__Task directions__.
Filter the listing below down to the lines containing the word "agent".

────

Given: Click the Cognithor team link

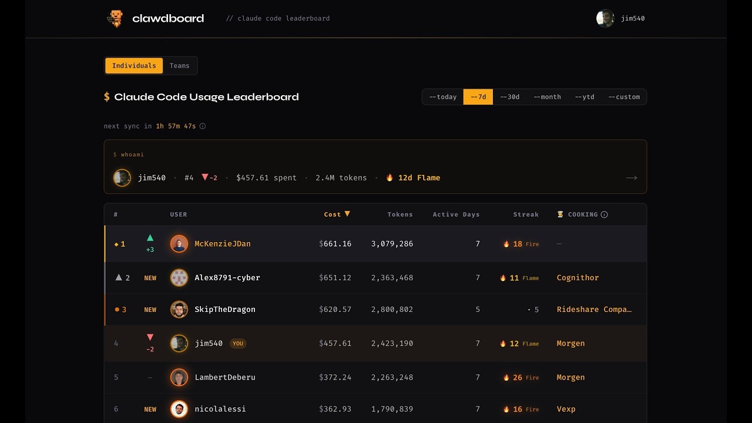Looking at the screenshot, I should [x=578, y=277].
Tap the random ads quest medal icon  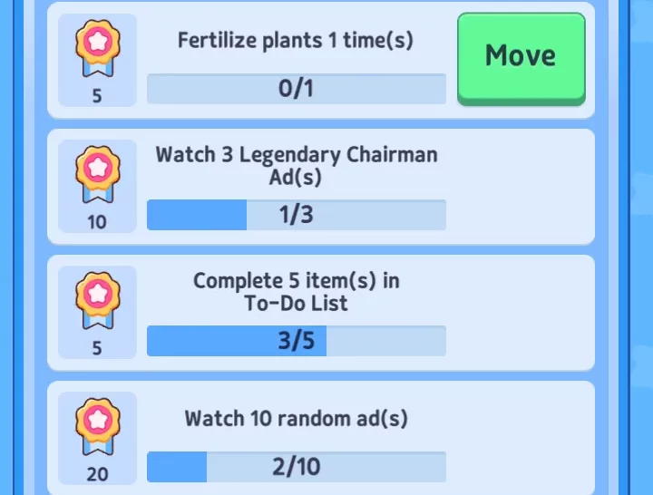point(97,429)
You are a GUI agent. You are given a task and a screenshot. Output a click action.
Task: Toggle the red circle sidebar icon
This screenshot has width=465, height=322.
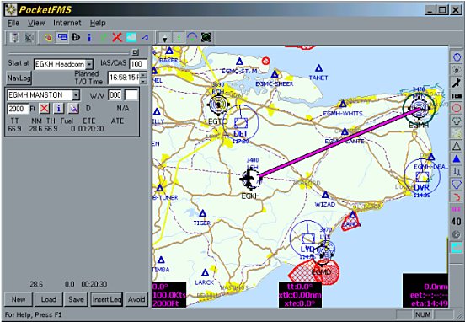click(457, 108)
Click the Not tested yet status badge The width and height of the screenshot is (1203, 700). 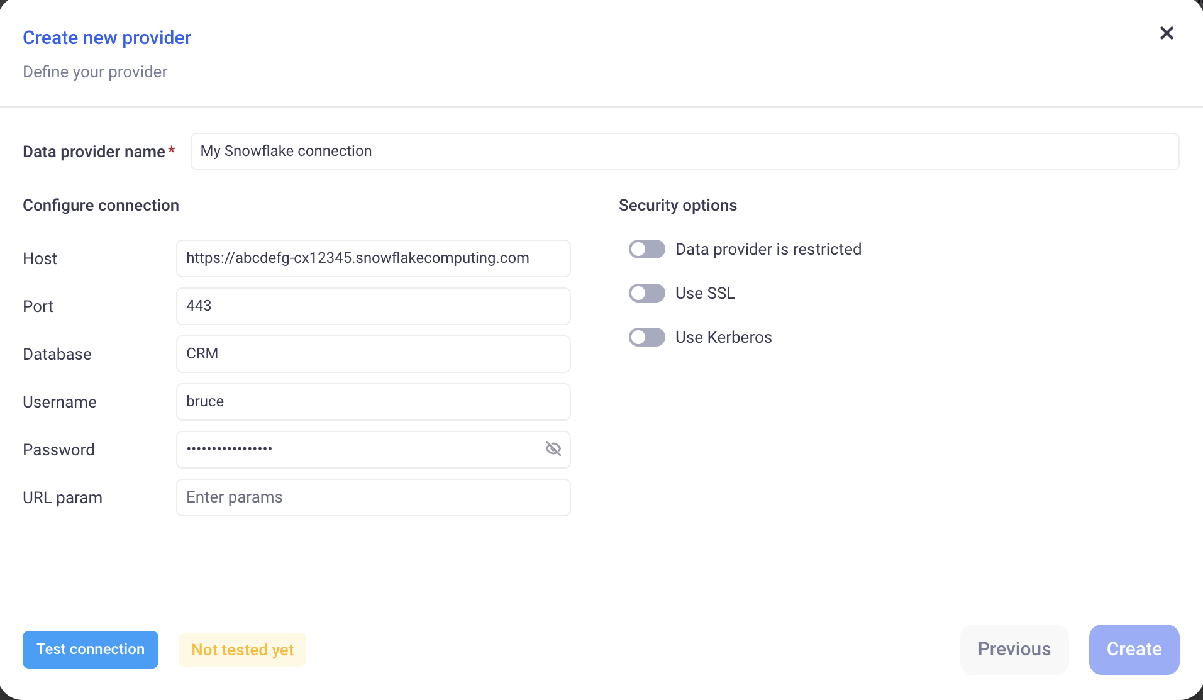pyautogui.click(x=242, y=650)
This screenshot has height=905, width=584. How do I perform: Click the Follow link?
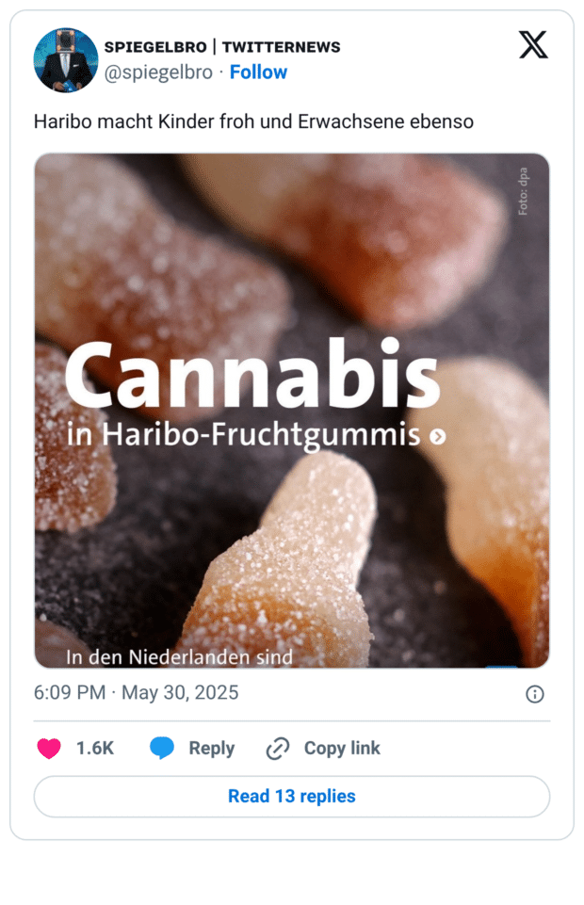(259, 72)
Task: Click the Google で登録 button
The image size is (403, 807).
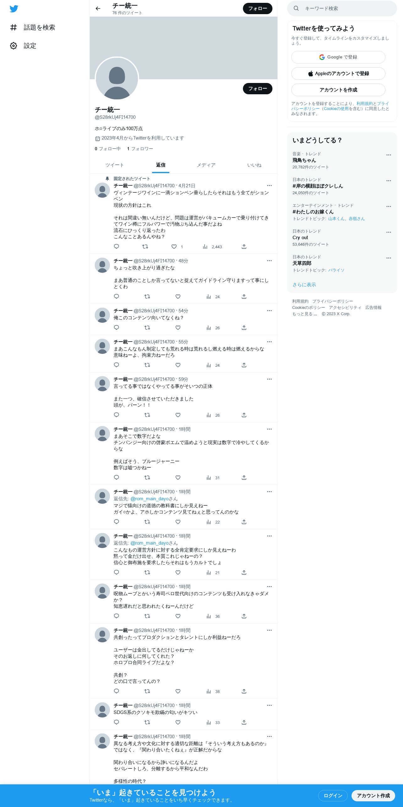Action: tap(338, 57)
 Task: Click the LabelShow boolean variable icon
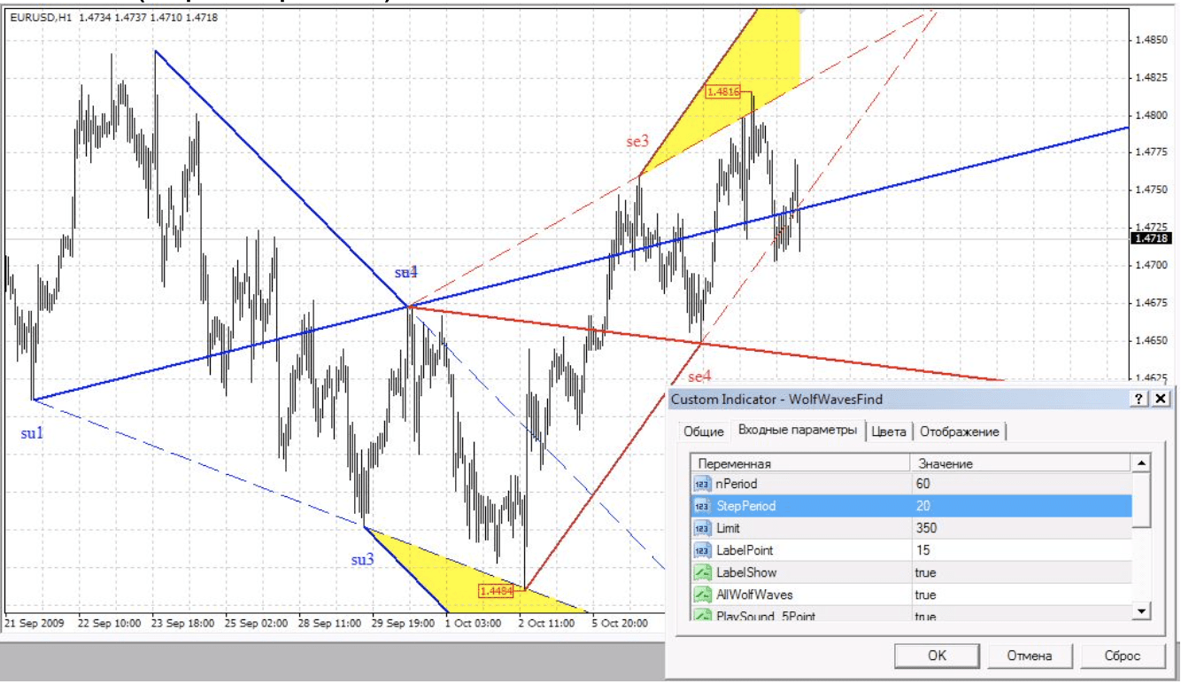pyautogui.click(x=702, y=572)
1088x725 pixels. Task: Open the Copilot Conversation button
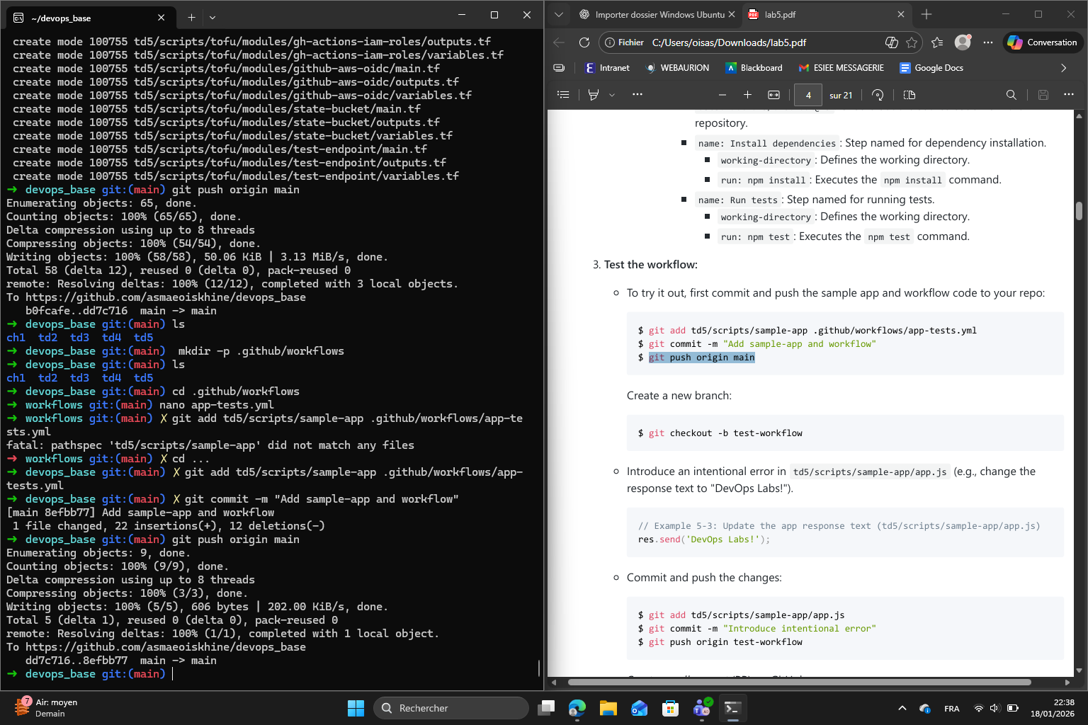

────

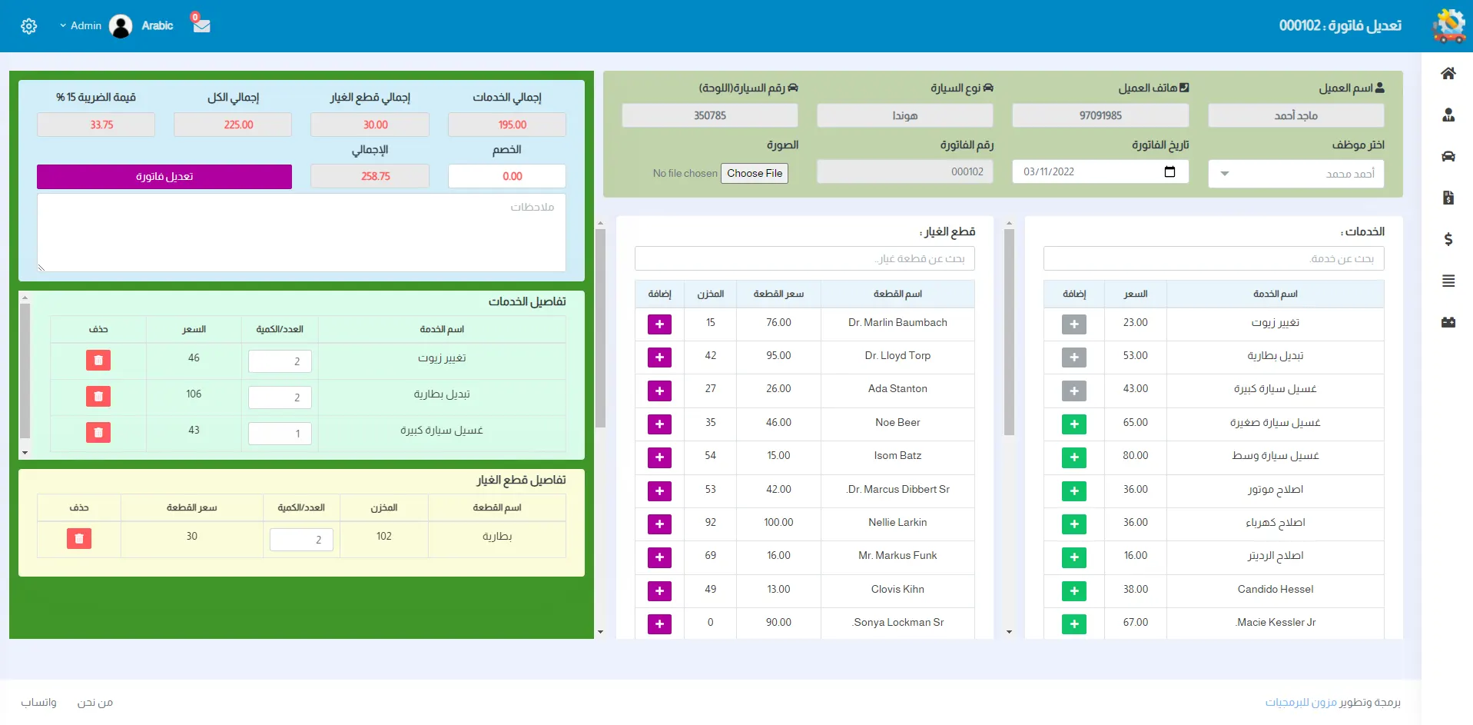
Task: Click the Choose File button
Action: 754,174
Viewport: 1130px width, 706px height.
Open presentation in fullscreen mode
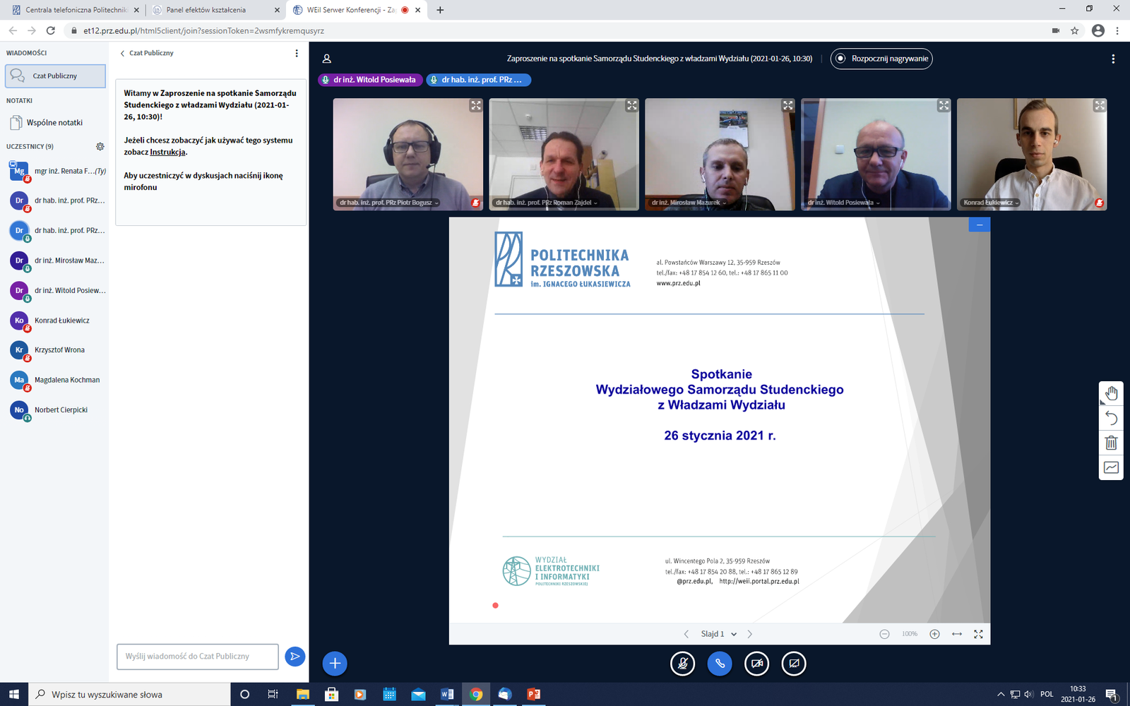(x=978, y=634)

────

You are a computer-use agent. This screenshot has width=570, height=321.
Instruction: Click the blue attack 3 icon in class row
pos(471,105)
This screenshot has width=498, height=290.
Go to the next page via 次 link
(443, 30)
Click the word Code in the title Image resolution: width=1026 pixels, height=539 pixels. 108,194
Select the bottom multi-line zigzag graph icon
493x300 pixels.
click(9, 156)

────

__Written solution__.
You are a GUI agent. You are given a task and a screenshot. Output a click action.
You are a computer-use agent. This screenshot has width=570, height=321.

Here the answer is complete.